Parkinson's disease (PD) is a neurodegenerative disease that afflicts around 1% of the population over age 65 1. One of the pathological hallmarks of PD is the degeneration of dopaminergic (DA) neurons at midbrain and the relatively focal lesion feature of PD makes cell replacement a promising approach for treating the disease 2.
We have previously shown that a sertoli cell, a mesoderm-derived terminally differentiated cell, can be reprogrammed directly to a neural stem cell-like cell by defined factors 3. From the perspective of clinical applications, sertoli cells may not be an ideal cell source. Therefore, in the current study, we continued to examine whether fibroblasts can be converted to DA neurons through two separate routes. One is to directly convert fibroblasts to mature DA neurons (induced DA neurons) and the other is to induce fibroblasts first into neural progenitors (induced neural progenitor cells (iNPCs)) that possess the potential of DA neuron specification.
Mouse embryonic fibroblasts (MEFs) were isolated from E14.5 embryos. The mesodermal identity of MEFs was confirmed by immunostaining. In addition, no neural cell contamination was detected in MEF cultures (Supplementary information, Figure S1).
In a previous report, Vierbuchen et al. 4 have shown that mouse fibroblasts can be directly converted to mature neurons (induced neurons, iNs) by introduction of three factors (Ascl1, Brn2, and Myt1l or Zic1) without first going through a pluripotent state.
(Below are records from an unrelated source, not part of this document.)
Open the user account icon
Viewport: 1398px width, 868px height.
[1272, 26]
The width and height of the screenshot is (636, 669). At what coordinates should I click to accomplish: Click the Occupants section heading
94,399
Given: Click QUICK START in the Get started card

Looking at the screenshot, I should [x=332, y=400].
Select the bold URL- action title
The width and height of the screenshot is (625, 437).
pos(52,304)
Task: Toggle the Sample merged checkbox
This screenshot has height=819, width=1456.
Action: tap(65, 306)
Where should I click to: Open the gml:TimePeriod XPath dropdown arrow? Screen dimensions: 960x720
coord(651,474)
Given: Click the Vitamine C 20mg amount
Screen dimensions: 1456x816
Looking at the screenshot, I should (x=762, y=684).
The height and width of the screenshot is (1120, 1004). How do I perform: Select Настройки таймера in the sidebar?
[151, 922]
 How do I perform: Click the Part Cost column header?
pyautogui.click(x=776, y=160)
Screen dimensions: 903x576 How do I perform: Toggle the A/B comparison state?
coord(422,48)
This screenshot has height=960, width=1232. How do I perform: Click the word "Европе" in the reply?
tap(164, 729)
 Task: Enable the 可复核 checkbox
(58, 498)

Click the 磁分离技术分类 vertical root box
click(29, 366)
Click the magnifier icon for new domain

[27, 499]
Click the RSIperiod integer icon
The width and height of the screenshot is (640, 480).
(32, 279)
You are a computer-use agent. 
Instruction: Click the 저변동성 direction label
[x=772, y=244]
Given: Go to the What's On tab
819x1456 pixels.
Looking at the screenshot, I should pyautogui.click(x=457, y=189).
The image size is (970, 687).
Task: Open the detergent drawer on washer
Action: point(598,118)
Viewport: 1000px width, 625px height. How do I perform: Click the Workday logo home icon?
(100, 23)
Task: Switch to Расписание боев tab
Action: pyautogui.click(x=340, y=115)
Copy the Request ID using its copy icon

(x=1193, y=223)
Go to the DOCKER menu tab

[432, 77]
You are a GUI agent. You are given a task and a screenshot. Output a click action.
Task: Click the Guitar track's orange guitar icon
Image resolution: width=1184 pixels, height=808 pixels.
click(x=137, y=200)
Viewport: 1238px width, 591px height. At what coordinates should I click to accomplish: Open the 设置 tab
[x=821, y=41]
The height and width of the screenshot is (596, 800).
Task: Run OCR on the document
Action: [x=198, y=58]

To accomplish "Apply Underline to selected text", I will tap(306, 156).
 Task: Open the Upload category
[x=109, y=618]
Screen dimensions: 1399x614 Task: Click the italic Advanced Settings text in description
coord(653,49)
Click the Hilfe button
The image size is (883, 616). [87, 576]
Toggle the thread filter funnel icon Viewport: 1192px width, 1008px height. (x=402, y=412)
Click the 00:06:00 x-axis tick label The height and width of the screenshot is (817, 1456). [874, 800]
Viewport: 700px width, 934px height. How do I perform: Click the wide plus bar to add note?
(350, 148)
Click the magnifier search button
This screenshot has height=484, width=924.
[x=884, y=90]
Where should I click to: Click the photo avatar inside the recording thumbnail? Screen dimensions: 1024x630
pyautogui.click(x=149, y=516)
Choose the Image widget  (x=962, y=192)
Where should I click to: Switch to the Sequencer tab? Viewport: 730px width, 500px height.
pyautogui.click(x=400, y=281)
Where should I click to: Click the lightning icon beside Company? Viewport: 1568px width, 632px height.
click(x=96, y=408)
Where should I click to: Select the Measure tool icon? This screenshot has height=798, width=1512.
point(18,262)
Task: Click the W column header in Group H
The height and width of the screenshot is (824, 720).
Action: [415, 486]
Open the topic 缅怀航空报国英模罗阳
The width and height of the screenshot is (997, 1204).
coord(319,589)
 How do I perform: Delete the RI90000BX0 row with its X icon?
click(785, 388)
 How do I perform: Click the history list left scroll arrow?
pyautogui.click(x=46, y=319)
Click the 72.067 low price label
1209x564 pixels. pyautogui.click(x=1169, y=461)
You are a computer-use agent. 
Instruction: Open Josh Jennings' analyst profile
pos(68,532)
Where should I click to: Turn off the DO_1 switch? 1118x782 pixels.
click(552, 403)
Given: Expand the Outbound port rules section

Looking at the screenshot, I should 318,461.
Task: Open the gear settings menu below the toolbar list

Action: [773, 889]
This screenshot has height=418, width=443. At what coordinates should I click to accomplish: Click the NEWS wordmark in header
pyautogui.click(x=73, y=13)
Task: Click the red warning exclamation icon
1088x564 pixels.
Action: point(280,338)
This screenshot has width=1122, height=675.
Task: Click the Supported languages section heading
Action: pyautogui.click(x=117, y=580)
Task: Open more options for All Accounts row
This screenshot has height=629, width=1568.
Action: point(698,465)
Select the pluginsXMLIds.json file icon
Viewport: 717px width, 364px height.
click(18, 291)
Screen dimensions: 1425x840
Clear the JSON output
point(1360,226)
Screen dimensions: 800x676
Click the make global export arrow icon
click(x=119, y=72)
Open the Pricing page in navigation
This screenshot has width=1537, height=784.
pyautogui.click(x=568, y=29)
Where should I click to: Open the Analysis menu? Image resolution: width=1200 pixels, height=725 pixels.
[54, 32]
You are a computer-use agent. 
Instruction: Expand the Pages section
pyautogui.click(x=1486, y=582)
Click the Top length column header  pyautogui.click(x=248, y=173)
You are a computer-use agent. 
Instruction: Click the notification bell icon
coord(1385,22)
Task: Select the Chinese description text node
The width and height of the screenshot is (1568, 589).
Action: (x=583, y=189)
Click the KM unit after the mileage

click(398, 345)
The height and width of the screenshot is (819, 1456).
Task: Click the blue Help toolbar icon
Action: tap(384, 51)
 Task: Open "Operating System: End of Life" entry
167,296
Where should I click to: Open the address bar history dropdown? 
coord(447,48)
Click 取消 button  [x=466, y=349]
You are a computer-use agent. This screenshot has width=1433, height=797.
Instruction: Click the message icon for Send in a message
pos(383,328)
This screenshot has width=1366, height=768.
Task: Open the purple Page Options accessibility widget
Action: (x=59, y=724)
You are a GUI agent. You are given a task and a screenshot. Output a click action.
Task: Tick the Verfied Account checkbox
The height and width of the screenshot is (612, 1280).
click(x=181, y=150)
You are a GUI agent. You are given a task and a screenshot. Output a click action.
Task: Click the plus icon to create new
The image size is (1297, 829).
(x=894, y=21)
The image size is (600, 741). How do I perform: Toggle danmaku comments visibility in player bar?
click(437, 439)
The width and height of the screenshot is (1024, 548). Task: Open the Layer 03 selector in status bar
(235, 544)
Here, we showed that two iN factors – Ascl1 and Brn2 (AB) – can also convert MEFs to iNs that possess functional electrophysiological properties (Supplementary information, Figure S2).
Next, we tried to convert fibroblasts to DA subtype neurons with the addition of more specific factors on top of Ascl1 and Brn2. We initially chose eight transcription factors (Lmx1a, Lmx1b, Foxa2, Otx2, Nurr1, Ngn2, Pax6, and Sox2). The above eight factors together with Ascl1 and Brn2 were introduced into fibroblasts (AB + 8F-induced cells), which were then subjected to an experimental paradigm that has been used to facilitate specification of DA neurons 5.
Three weeks after infection with the above 10 factors (AB + 8F), Tuj1-positive neurons emerged at an efficiency of 0.25% ± 0.07% (n = 6), and 3.86% ± 0.8% (n = 3) of these cells co-expressed TH (Supplementary information, Figures S3 and S4). When AB-iNs were subjected to the same culture condition in favor of DA neuron specification, no TH-positive neurons were detected (data not shown). To refine the pool of reprogramming factors, we tested different combinations of factors. We first combined Ascl1 and Brn2 with the five DA lineage-specific factors (Lmx1a, Lmx1b, Foxa2, Otx2, and Nurr1) for induction of DA neurons (AB + 5F). Three weeks after infection, 7.6% ± 2.38% (n = 5) of Tuj1-positive neurons were co-labeled with TH, suggesting that Ngn2, Pax6, and Sox2 were dispensable for direct DA neuron conversion (Supplementary information, Figures S3 and S4). A recent study reported that Lmx1a and Foxa2 together with the three iN factors (Ascl1, Brn2, and Myt1l) can generate DA neurons from human fibroblasts 6. Therefore, we further separated the five DA lineage-specific factors into two groups, 2F (Lmx1a and Foxa2) and 3F (Lmx1b, Nurr1, and Otx2), and introduced each group together with Ascl1 and Brn2 into fibroblasts for DA neuron conversion.
Three weeks after infection, Tuj1-positive neurons were generated at an efficiency of 0.26% ± 0.1% (n = 4), and 8.77% ± 2.47% (n = 6) of Tuj1-positive neurons were co-labeled with TH in AB + 2F group (Supplementary information, Figures S3 and S4). The efficiencies of conversion to Tuj1- and TH-positive neurons were higher in AB + 3F group − 0.34% ± 0.08% (n = 4) for Tuj1-positive cells and 13.93% ± 4.25% (n = 6) of Tuj1-labeled neurons co-expressed TH (Supplementary information, Figure S4). In addition, the TH-positive neurons stained positive for Pitx3 and En1, two specific mesencephalic DA neuron markers 7, 8, in both AB + 2F and AB + 3F groups (Supplementary information, Figures S3 and S4), suggesting their midbrain identity. We also confirmed that cells from AB + 3F group possessed functional membrane properties 3 weeks after infection (Supplementary information, Figure S4).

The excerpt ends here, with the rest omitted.